(Stored data entries)
"""
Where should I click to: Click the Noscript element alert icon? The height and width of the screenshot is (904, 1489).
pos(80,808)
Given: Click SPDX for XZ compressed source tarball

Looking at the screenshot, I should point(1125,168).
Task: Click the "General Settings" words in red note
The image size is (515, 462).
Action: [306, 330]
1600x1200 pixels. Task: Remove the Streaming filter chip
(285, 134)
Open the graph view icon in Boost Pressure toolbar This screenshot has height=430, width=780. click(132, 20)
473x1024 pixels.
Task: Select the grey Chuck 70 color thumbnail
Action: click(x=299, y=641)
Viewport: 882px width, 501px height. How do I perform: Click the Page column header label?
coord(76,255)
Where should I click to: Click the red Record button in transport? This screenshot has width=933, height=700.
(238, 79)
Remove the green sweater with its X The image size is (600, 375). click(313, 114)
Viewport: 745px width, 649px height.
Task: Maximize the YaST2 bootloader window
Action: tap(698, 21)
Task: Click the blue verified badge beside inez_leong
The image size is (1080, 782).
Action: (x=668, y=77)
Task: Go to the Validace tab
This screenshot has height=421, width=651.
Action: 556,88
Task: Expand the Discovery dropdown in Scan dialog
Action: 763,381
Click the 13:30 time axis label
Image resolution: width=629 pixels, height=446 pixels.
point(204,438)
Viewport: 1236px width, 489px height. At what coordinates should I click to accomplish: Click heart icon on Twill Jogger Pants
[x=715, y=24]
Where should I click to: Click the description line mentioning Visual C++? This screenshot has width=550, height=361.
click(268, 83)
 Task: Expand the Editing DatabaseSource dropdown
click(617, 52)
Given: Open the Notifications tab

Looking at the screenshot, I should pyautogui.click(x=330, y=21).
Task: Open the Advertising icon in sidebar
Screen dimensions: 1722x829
"""
Task objective ->
Restate each record above word for word.

The answer ->
Where should I click to: Click the Noscript element alert icon? The height and width of the screenshot is (904, 1489).
pos(80,808)
Given: Click SPDX for XZ compressed source tarball

Looking at the screenshot, I should point(1125,168).
Task: Click the "General Settings" words in red note
The image size is (515, 462).
Action: [306, 330]
1600x1200 pixels. Task: Remove the Streaming filter chip
(285, 134)
Open the graph view icon in Boost Pressure toolbar This screenshot has height=430, width=780. click(132, 20)
473x1024 pixels.
Task: Select the grey Chuck 70 color thumbnail
Action: click(x=299, y=641)
Viewport: 882px width, 501px height. How do I perform: Click the Page column header label?
coord(76,255)
Where should I click to: Click the red Record button in transport? This screenshot has width=933, height=700.
(238, 79)
Remove the green sweater with its X The image size is (600, 375). click(313, 114)
Viewport: 745px width, 649px height.
Task: Maximize the YaST2 bootloader window
Action: tap(698, 21)
Task: Click the blue verified badge beside inez_leong
The image size is (1080, 782).
Action: (x=668, y=77)
Task: Go to the Validace tab
This screenshot has height=421, width=651.
Action: 556,88
Task: Expand the Discovery dropdown in Scan dialog
Action: 763,381
Click the 13:30 time axis label
Image resolution: width=629 pixels, height=446 pixels.
point(204,438)
Viewport: 1236px width, 489px height. At what coordinates should I click to accomplish: Click heart icon on Twill Jogger Pants
[x=715, y=24]
Where should I click to: Click the description line mentioning Visual C++? This screenshot has width=550, height=361.
click(268, 83)
 Task: Expand the Editing DatabaseSource dropdown
click(617, 52)
Given: Open the Notifications tab

Looking at the screenshot, I should pyautogui.click(x=330, y=21).
Task: Open the Advertising icon in sidebar
Screen dimensions: 1722x829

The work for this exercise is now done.